Nostalgie de la lumière
Patricio Guzmán, 2010
Les premières images, c’est un chariot poussé sur des rails, des disques qui embobinent. Ces rouages évoquent la caméra et le projecteur plus que le télescope, qu’un cadre plus large pourtant dévoile; l’ambiguïté du gros plan confond en prélude le documentaire et l’astronomie, qui ont en partage l’art de l’observation et la manie du passé.
Nostalgie de la lumière est une constellation de portraits, d’images qu’agrègent un lieu – le désert d’Atacama, au nord du Chili – et une recherche: il y a celles et ceux qui scrutent les astres pour comprendre d’où ils viennent, les femmes et les prisonniers d’hier qui mettent au jour les crimes de la dictature, et les archéologues dont les fouilles illuminent l’époque pré-colombienne. Et il y a Patricio Guzmán qui noue ces fils ensemble, et pour qui la lumière enveloppe du même halo une enfance fascinée par les étoiles et les années radieuses d’avant Pinochet.
Tous ces regards avides du passé se débattent dans les ténèbres – les astronomes dans la nuit et les autres, dans le brouillard opaque occultant les massacres. Celui des indiens ensevelis dans les mines de salpêtre, des peuples évanouis en ne laissant qu’aux roches, pour mémoire, quelques cicatrices en forme de lamas ou de masques naïfs. Et plus près celui des victimes de la junte, dont les dépouilles accablantes ont été dérobées aux familles, jetées à la mer ou enterrées dans l’Atacama. C’est un désert tout balafré de sel dont certaines concrétions font des bouches hurlantes, où se découvre le soir un ciel criblé d’étoiles. Ses étendues arides sont plantées de télescopes.
Des corps célestes aux corps enfouis, c’est une quête éreintante des origines.

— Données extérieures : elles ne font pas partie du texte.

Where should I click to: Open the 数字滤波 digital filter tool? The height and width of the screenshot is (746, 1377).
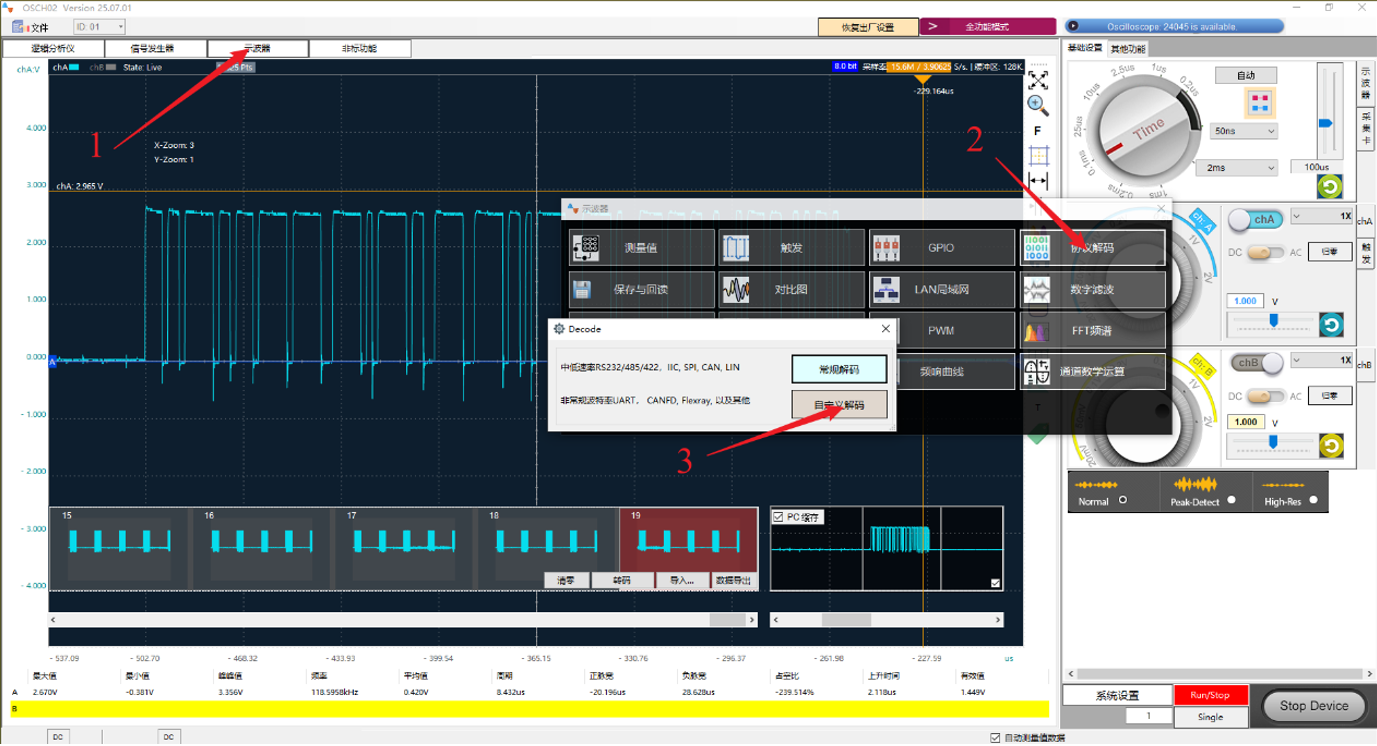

Tous veulent des réponses – tous cherchent la lumière, dont les particules rayonnent parfois, suspendues, sur les instants d’apaisement.

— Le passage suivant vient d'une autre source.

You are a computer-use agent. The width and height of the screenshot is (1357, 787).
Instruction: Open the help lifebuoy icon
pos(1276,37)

Au Chili où l’on déchiffre les prémices du cosmos, le passé proche est lui frappé d’amnésie. Les paysages stériles de l’Atacama figurent cette mémoire dévastée, où subsistent battus par les vents et la poussière des vestiges dérisoires, un cimetière qui s’effrite, une collection de reliques, du temps du salpêtre, un carillon de cuillères rouillées. Près des observatoires, il y a des forteresses indiennes en ruines, et les vestiges de Chacabuco. C’est dans ce coron perdu que logeaient les mineurs; plus tard il fut serré de barbelé, et l’on y détint les opposants à la dictature. L’un de ces captifs raconte que l’unique brèche, dans ces murs, était l’étude des étoiles. Un épris d’astronomie leur apprenait à reconnaître les constellations, mais les geôliers, redoutant qu’ils ne cherchent une voie par où fuir, interdirent ces séances nocturnes. Curieux du ciel et du passé ensemble, ces éperdus d’immense étaient trop téméraires.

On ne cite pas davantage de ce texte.